━━ Exercise input
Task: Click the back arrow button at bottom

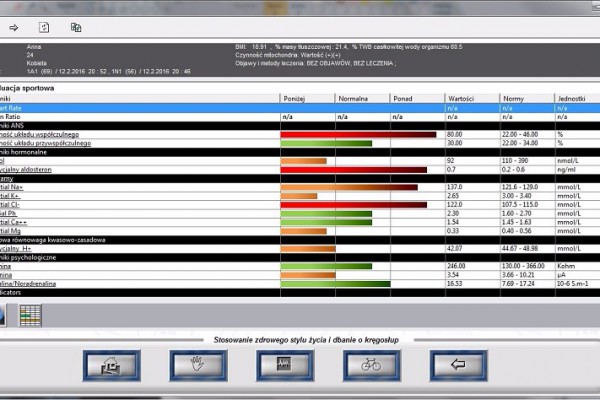Action: [455, 366]
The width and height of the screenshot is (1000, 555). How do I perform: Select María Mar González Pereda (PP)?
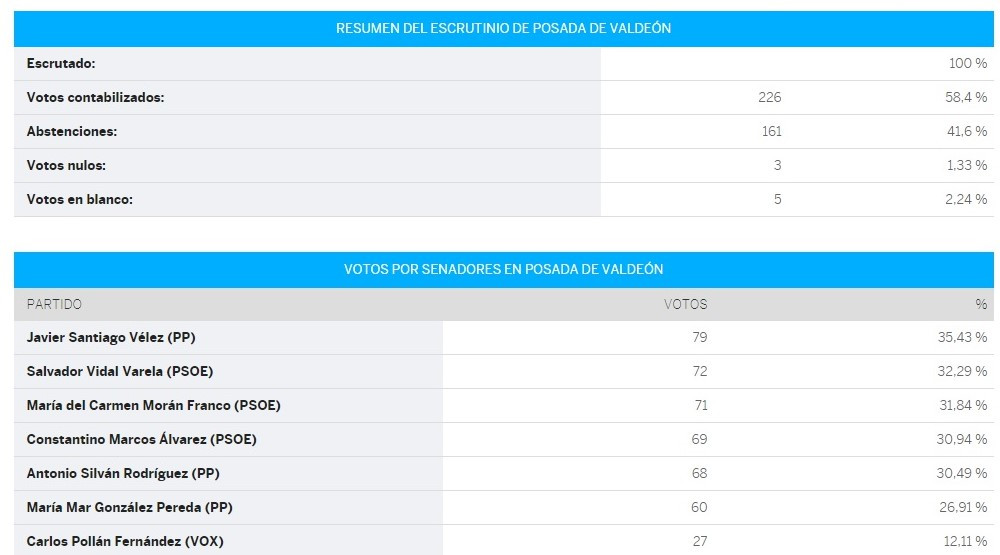(x=129, y=507)
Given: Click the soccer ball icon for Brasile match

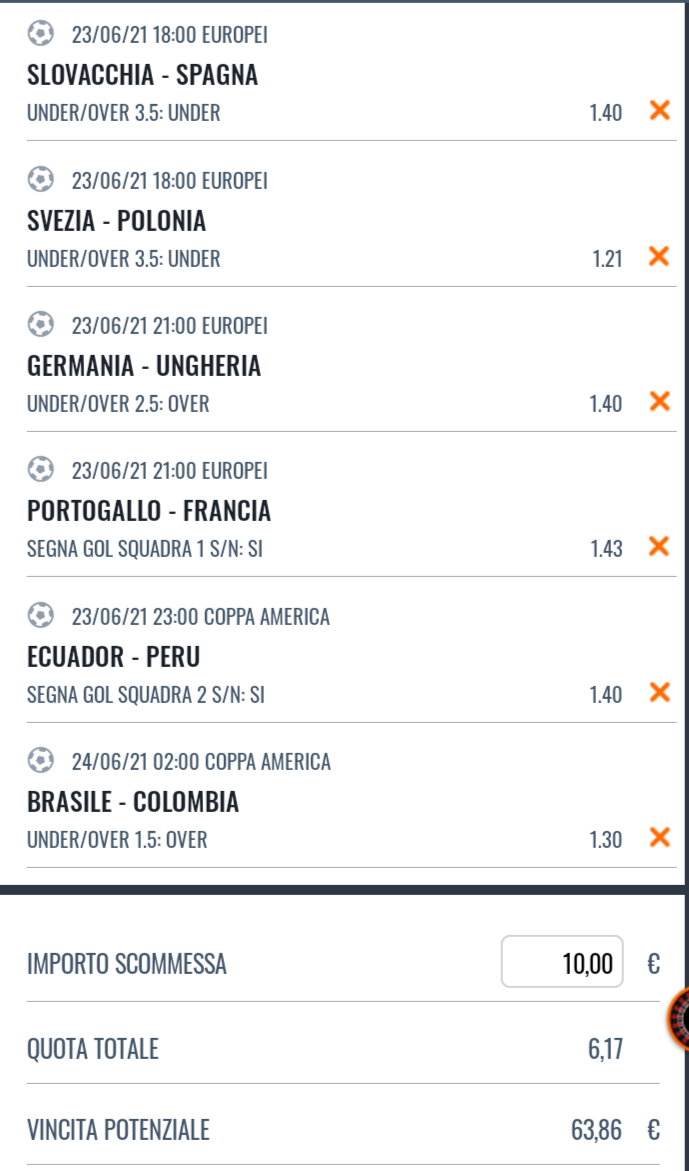Looking at the screenshot, I should coord(41,761).
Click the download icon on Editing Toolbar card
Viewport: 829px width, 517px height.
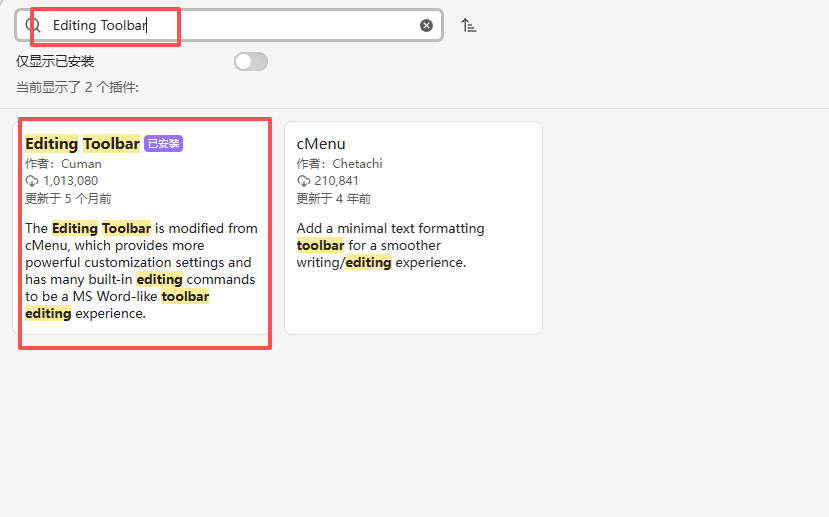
━━━━
### Your goal
Return all of the material exactly, without pictures.

### Written solution
Task: Click the back arrow button at bottom

Action: [455, 366]
The width and height of the screenshot is (1000, 555). How do I perform: Select María Mar González Pereda (PP)?
(x=129, y=507)
Given: Click the soccer ball icon for Brasile match

Looking at the screenshot, I should coord(41,761).
Click the download icon on Editing Toolbar card
Viewport: 829px width, 517px height.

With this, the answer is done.